O deputado federal Gustavo Gayer (PL-GO) apresentou um Projeto de Lei (PL) que propõe o reconhecimento da tilapicultura como “atividade de relevante interesse socioeconômico”. O PL também “estabelece critérios para eventual restrição ou proibição de cultivo” da tilápia.
A medida é uma reação à decisão do governo Lula de incluir a tilápia na Lista Nacional de Espécies Exóticas Invasoras. Enquanto ameaça produtores brasileiros, o governo autorizou a importação de 700 toneladas do peixe, vindas do Vietnã por meio da JBS.
O Brasil é o quarto maior produtor mundial de tilápia, ficando atrás apenas de China, Indonésia e Egito.

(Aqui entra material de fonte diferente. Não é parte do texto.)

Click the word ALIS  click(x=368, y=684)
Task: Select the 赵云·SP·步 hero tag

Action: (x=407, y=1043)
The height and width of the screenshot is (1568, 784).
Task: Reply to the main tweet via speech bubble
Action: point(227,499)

A tilápia, originária da África, é criada no Brasil há mais de duas décadas sob normas do Instituto Brasileiro do Meio Ambiente e dos Recursos Naturais Renováveis (Ibama) e licenciamento ambiental.
“A proposta (do governo) causa enorme apreensão entre produtores, cooperativas, entidades de classe e especialistas do setor, não apenas pelo conteúdo, mas pela falta de transparência e ausência de debate técnico e socioeconômico”, diz um trecho da justificativa do projeto.
Deputados reagem à inclusão da tilápia em lista de espécies invasoras
Deputados da oposição apresentaram cerca de 15 requerimentos de informação, convocação e realização de audiência pública envolvendo a medida do governo contra a produção nacional de tilápia.
Os parlamentares cobram explicações dos ministros da Pesca e Aquicultura, André Carlos Alves de Paula Filho; da Agricultura e Pecuária, Carlos Fávaro; e do Meio Ambiente, Marina Silva.
Um dos requerimentos apresentado pelo deputado Tião Medeiros (PP-PR) pede a realização de uma audiência pública na Comissão de Agricultura, Pecuária, Abastecimento e Desenvolvimento Rural.
Além de Medeiros, a Câmara recebeu requerimentos de Chris Tonietto (PL-RJ), Dr. Frederico (PRD-MG), Julia Zanatta (PL-SC), Gustavo Gayer (PL-GO), Diego Garcia (Republicanos-PR), Rodolfo Nogueira (PL-MS) e Evair Vieira de Melo (PP-ES).
Os parlamentares enviaram os requerimentos à mesa diretora da Câmara, à Comissão de Agricultura, Pecuária, Abastecimento e Desenvolvimento Rural (CAPADR) e à Comissão de Meio Ambiente e Desenvolvimento Sustentável (CMADS).